▶ [DATA SHOWN]:
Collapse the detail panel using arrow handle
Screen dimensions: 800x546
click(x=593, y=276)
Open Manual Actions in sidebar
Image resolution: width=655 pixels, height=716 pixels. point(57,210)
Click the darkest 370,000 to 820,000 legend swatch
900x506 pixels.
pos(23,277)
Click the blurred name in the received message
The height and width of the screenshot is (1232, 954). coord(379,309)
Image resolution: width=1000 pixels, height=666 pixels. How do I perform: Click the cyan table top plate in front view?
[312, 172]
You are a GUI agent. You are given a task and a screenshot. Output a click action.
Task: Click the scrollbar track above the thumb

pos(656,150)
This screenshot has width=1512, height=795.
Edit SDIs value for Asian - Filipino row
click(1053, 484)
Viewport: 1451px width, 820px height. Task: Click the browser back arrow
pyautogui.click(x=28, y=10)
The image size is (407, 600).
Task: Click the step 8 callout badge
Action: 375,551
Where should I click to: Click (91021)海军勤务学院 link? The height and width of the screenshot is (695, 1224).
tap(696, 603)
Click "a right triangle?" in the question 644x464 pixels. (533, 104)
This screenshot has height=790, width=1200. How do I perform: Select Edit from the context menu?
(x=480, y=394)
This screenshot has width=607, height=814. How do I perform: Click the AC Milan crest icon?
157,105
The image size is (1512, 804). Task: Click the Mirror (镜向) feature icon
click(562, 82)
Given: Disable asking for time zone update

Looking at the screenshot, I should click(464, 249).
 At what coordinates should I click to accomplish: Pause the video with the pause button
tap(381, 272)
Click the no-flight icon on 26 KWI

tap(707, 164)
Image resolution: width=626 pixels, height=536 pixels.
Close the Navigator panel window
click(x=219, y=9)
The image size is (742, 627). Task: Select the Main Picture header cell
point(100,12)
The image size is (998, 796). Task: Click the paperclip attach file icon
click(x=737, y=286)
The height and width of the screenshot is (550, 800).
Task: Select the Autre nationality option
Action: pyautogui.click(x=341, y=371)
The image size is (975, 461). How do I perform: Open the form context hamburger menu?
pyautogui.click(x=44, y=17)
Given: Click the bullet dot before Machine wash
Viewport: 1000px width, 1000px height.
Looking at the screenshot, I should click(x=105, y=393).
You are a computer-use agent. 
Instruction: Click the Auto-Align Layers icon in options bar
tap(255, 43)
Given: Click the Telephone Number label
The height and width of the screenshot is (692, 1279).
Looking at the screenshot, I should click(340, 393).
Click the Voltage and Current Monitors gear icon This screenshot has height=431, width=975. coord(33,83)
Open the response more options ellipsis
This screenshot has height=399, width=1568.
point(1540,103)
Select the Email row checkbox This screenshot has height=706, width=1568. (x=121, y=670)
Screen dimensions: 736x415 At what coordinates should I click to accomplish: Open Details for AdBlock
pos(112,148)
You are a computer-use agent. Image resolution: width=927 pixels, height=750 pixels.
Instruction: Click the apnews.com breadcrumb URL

▶ [TASK REQUIREMENTS]:
Where the word "computer" occurs in a line of the records, copy that line.

▶ [TASK RESPONSE]:
You are a computer-use agent. 
You are a computer-use agent. Image resolution: width=927 pixels, height=750 pixels.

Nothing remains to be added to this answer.